| Work to do |
Type out the records below word for word, leaving out the pictures.

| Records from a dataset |
—————

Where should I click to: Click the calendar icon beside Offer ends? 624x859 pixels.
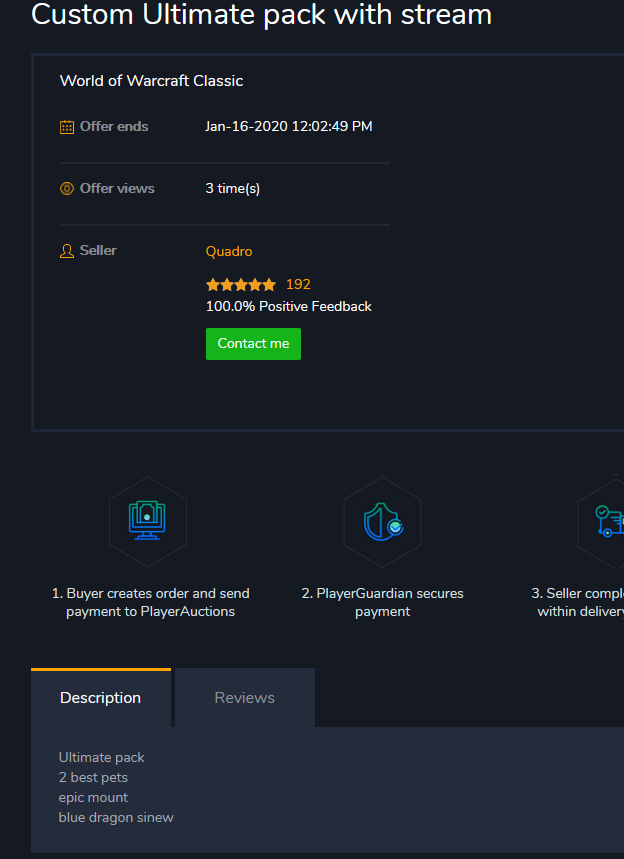tap(67, 127)
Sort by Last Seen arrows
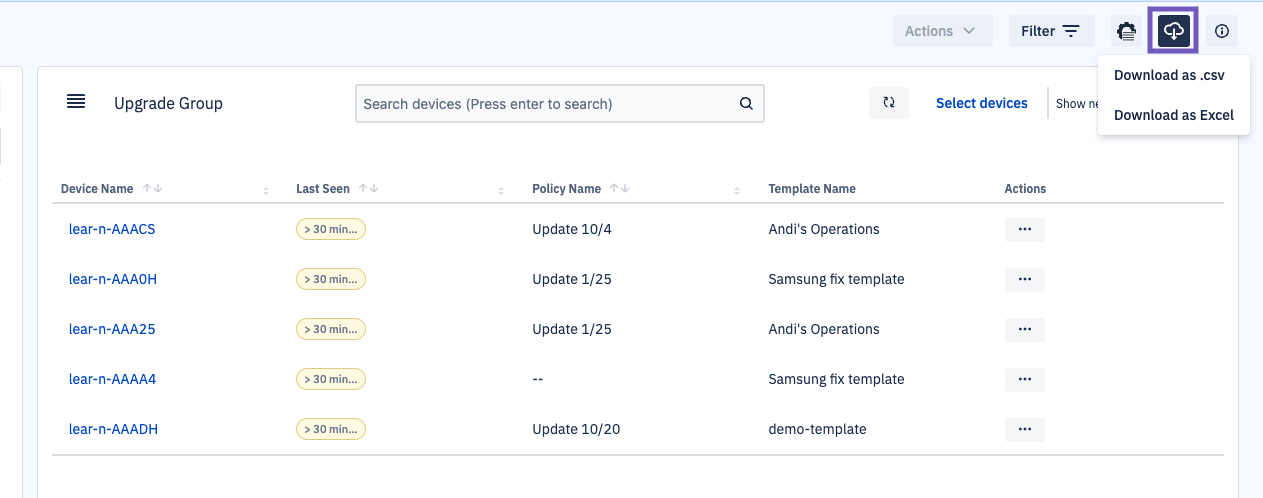Image resolution: width=1263 pixels, height=498 pixels. 368,189
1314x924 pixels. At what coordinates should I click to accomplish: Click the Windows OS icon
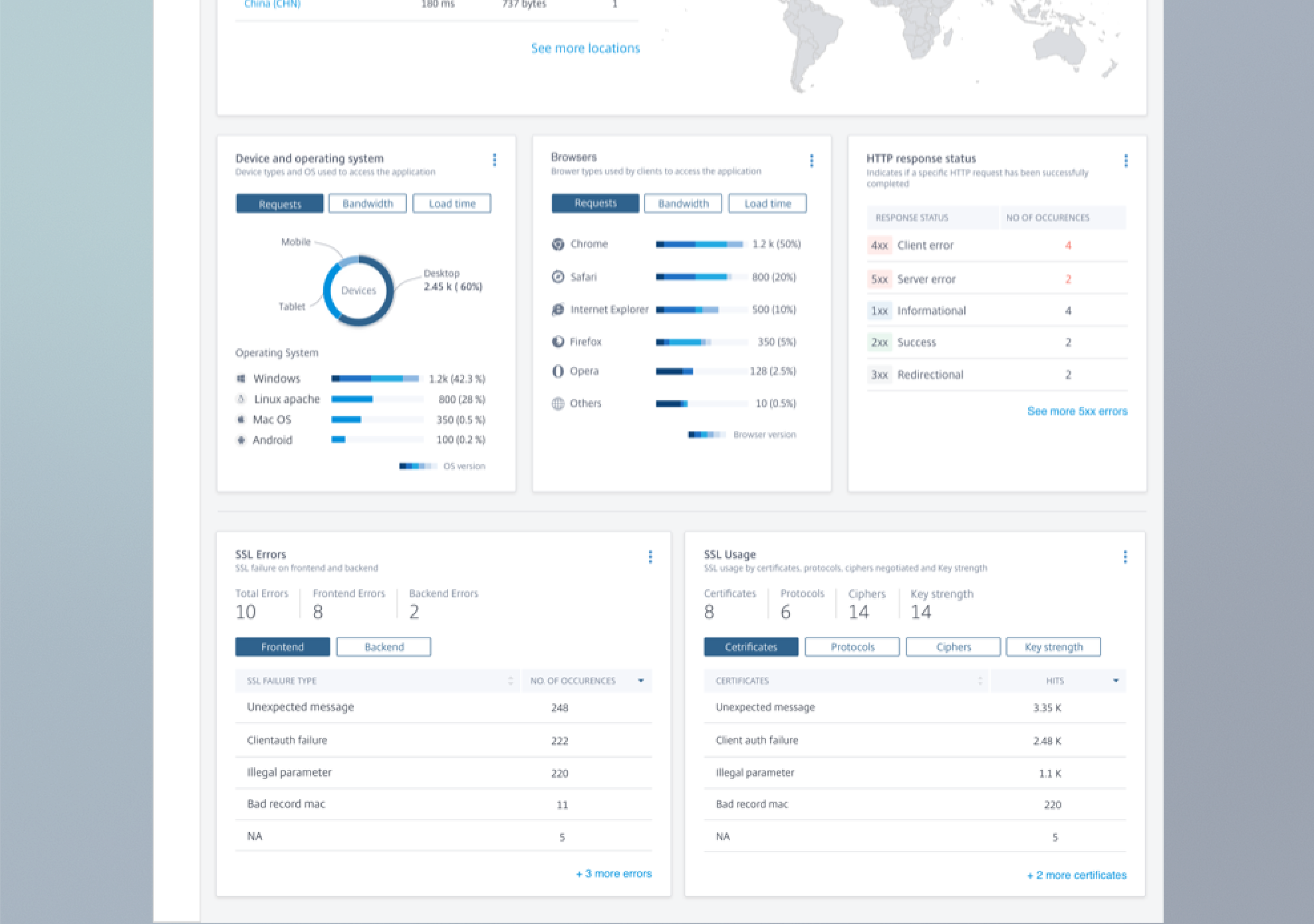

—————

| Exercise response |
Where should I click to: Click the calendar icon beside Offer ends? 624x859 pixels.
tap(67, 127)
Sort by Last Seen arrows
Image resolution: width=1263 pixels, height=498 pixels. 368,189
1314x924 pixels. At what coordinates should I click to accomplish: Click the Windows OS icon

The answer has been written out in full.